Listen to this story
Outliers, also known as anomalous cases, frequently appear in real data. These might invalidate the analysis of the results, but they might also hold important information. In any scenario, having the capacity to spot these abnormalities is crucial. Robust statistics, which seeks to identify outliers by first fitting the bulk of the data and then highlighting data points that depart from it, is a good technique for this goal. As removing outliers is not a good option in every scenario, this article will focus on when not to drop outliers. Following are the topics to be covered.
Table of contents
- A brief about outliers and their identification
- Situations related to safety
- When the majority is the outlier
- Data related to experiments
Outliers are generally considered as the extreme values in the dataset. Let’s have a look at what is exactly meant by extreme values.

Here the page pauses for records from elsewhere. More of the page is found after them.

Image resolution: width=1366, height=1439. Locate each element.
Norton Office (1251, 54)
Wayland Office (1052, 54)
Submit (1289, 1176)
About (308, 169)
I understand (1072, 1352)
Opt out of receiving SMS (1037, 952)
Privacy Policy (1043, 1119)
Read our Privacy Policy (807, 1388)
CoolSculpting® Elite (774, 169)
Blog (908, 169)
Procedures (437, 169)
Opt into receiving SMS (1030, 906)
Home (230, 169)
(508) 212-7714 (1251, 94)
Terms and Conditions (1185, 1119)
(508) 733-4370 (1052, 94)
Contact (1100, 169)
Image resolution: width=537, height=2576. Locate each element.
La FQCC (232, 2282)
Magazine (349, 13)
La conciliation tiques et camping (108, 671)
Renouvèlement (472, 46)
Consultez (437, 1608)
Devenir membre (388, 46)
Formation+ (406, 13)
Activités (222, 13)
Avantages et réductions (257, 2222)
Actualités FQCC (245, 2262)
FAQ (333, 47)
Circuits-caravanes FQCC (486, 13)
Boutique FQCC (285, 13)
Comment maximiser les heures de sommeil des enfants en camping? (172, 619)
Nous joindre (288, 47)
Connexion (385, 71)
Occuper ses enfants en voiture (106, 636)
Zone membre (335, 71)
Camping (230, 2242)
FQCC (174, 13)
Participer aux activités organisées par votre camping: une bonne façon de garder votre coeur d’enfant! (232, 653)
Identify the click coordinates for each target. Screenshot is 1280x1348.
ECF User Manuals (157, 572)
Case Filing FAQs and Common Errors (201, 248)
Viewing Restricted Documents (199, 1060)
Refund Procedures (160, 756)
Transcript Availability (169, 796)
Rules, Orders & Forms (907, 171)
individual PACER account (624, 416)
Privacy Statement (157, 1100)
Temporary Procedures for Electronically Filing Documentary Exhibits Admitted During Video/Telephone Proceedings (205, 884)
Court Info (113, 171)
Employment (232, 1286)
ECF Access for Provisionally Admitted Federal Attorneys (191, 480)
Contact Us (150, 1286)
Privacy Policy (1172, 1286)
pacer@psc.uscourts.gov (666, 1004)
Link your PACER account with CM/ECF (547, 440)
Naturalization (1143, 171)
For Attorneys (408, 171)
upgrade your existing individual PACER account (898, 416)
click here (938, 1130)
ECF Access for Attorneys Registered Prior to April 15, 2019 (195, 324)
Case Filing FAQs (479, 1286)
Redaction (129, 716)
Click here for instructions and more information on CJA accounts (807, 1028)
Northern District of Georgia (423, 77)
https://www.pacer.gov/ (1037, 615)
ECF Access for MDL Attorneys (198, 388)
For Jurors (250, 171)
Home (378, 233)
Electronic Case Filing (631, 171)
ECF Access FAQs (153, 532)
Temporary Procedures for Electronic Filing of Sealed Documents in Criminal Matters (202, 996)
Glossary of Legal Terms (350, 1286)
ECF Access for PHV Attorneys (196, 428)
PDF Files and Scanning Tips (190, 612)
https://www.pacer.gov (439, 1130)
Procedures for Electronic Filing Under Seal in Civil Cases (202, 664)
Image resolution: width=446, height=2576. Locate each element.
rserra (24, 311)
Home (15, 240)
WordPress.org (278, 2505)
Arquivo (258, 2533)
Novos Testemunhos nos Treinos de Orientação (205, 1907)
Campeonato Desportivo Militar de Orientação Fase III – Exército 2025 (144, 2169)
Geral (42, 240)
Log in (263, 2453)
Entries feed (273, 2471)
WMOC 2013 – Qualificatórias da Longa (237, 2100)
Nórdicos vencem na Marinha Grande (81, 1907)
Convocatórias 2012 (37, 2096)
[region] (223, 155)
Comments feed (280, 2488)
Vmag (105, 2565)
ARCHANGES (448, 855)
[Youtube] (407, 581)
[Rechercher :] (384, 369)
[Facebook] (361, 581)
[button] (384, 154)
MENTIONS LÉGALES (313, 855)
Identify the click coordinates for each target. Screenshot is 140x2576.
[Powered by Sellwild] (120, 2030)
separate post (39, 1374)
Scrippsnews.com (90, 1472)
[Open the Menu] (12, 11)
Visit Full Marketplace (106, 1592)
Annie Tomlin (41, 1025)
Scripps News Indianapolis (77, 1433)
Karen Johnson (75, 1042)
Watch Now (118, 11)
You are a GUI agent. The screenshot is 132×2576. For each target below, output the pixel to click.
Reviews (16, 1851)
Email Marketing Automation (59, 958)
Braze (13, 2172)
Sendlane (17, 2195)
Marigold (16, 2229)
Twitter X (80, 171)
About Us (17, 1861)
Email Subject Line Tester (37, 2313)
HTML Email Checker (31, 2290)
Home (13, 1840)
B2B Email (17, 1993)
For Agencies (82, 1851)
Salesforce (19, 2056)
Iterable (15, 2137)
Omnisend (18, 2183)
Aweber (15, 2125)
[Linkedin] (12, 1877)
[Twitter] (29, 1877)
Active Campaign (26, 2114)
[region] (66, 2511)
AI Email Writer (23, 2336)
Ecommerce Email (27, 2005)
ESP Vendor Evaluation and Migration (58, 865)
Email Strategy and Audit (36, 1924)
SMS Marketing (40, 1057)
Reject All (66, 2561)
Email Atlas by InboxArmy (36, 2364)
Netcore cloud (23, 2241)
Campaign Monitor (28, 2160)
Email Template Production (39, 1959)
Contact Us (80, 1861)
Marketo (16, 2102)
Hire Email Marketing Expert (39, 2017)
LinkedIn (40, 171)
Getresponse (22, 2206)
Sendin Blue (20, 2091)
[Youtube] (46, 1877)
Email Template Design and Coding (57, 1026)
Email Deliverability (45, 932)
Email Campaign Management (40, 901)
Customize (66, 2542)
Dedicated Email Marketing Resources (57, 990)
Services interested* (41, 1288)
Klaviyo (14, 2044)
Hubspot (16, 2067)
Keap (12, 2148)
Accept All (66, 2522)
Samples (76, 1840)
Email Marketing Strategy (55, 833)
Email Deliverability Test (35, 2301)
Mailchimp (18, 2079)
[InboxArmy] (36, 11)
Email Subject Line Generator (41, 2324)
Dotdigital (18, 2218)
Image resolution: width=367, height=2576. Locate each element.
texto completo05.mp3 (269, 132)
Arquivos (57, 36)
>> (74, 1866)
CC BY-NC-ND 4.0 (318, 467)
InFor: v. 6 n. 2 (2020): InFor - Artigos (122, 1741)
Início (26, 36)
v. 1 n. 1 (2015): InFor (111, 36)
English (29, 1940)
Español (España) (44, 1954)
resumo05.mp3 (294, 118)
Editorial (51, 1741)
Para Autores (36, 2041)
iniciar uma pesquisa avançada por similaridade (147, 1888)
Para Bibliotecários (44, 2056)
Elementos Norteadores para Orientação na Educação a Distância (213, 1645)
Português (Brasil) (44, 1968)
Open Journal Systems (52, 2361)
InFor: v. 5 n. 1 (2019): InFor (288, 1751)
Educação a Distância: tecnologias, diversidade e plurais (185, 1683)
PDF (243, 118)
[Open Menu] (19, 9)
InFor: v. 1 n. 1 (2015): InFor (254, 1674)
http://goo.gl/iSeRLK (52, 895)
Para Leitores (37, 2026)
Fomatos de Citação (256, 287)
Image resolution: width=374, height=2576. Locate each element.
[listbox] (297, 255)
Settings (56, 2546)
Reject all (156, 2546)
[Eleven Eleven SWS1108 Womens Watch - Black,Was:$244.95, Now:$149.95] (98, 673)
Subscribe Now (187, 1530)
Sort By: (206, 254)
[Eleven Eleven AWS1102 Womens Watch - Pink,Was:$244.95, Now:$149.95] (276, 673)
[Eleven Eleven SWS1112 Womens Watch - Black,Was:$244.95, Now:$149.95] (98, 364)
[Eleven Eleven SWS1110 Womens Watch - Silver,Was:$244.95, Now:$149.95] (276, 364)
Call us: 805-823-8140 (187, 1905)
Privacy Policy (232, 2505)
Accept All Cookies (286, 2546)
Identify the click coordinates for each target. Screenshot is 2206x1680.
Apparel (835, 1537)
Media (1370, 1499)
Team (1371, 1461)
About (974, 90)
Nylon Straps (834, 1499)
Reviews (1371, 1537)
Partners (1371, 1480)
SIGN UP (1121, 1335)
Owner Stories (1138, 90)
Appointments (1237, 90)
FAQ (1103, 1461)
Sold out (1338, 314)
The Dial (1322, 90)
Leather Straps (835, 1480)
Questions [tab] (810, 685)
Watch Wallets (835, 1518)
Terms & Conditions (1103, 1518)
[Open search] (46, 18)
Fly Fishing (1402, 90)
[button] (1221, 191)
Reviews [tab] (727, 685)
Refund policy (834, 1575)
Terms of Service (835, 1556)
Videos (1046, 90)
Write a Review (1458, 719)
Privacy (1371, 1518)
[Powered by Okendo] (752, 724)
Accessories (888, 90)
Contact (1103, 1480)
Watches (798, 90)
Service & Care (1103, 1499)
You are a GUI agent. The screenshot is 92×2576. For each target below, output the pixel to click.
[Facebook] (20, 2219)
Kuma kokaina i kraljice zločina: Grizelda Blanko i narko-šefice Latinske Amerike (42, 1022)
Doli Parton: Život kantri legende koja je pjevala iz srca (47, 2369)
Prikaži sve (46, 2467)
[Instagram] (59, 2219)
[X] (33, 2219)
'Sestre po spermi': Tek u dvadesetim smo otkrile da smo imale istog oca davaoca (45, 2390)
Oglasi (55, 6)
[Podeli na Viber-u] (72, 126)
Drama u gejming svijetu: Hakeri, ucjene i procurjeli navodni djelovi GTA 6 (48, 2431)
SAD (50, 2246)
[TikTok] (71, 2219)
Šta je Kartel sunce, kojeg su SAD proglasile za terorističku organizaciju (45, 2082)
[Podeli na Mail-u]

A brief about outliers and their identification
Outliers are those data points in a dataset which does not follow the pattern of the majority of data. In simpler words, it is data which lies outside the other value in the population. Outliers could sometimes represent a mistake, for example, incorrect coding of the data, or an experiment may not have been run correctly. It could be any mistake. But sometimes, it contains the true representation of the population data. In either case, first, the outliers have to be identified and then take necessary steps to minimize the outliers.
To identify the outliers in the dataset, this article is generalizing the ways for both categorical and numerical data. If one needs to understand them in-depth, read here.
Sorting the data
It is possible to filter the quantitative variables from low to high and look for extremely low or extremely high values. Any extreme values found should be marked. This is an easy approach to determine if you should look at particular data points before utilising more complex techniques.
To quickly see the data distribution, software with a box plot or box-and-whisker plot might be used to visualise the data. The minimum and maximum values (the range), the median, and the interquartile range for your data are highlighted in this style of graphic.
Many computer systems use an asterisk to indicate an outlier on a chart, and these will be beyond the graph’s boundaries.
Applying statistical tests or techniques to find extreme values is the process of statistical outlier identification.
The extreme data points might be transformed into z scores that indicate how far from the mean they are. A value can be categorised as an outlier if its z score is sufficiently high or low. Generally speaking, values with a z score of larger than 3 or lower than -3 are regarded as outliers.
The IQR method
The interquartile range (IQR) describes the range of the population dataset’s middle half. It may be used to draw “limits” around the data, and any numbers that deviate from those boundaries are referred to as outliers.
As mentioned above, outliers could sometimes represent error and sometimes represent the true value of the population. The error could either be dropped or could be mitigated accordingly. But in the second case, the outlier could not certainly be dropped because it could create some unusual disturbances in the dataset. Let’s understand this situation with some real-life examples.
Are you looking for a complete repository of Python libraries used in data science, check out here.
Situations related to safety
Consider a dataset related to a car safety experiment developed, and you, as an analyst in Global NCAP, found that there are some outliers (unusual patterns) in the dataset. Specifically, the outlier is in data received from tire pressure monitor systems, ABS and Traction control systems.
In this scenario, before dropping the outlier, one needs to validate with the engineering team the importance these outliers have on the total NCAP rating for a particular vehicle. If it doesn’t affect much well, it could be dropped whether wise try to mitigate. Most probably, these are important features for the safety of the car, and hence it could be dropped or either be modified.
When the majority is the outlier
Consider a dataset with the majority of data lying in the outlier regions that are on the two extreme ends. Then it could be dropped because if suppose 70% of data is an outlier, then the data left would not be sufficient for a better understanding. The data could be modified if the data doesn’t generate any Type 1 or Type 2 errors. Because modifying a big chunk of data would definitely affect the analysis.
Data related to experiments
When the data is related to experiments, the outlier is mostly an error which could be corrected, but sometimes it is a natural variation. Here is a statement from a Zoologist who shares a real-life situation.
“ If the inaccuracy or mistake is just evident, I exclude outliers. My most recent exclusion, complete recalculation of the statistics, and mistake in the captured mice’s recorded body length. It measured 67 mm and weighed more than 40 g. Having worked in the field for more than 30 years, I am aware that this species cannot possibly be this little (or obese). As inaccuracies cannot be remedied, I thus removed both measurements from the data.”
With the statement, it is clear that the person has good experience in the domain and on the basis of that, the person decided to either drop the outlier or not.
Outliers are not always the extreme data points in the given range. There is sometimes an error or sometimes an anomaly. To deal with the outliers, one needs domain knowledge of the related data. With this article, we have understood when not to drop outliers from data.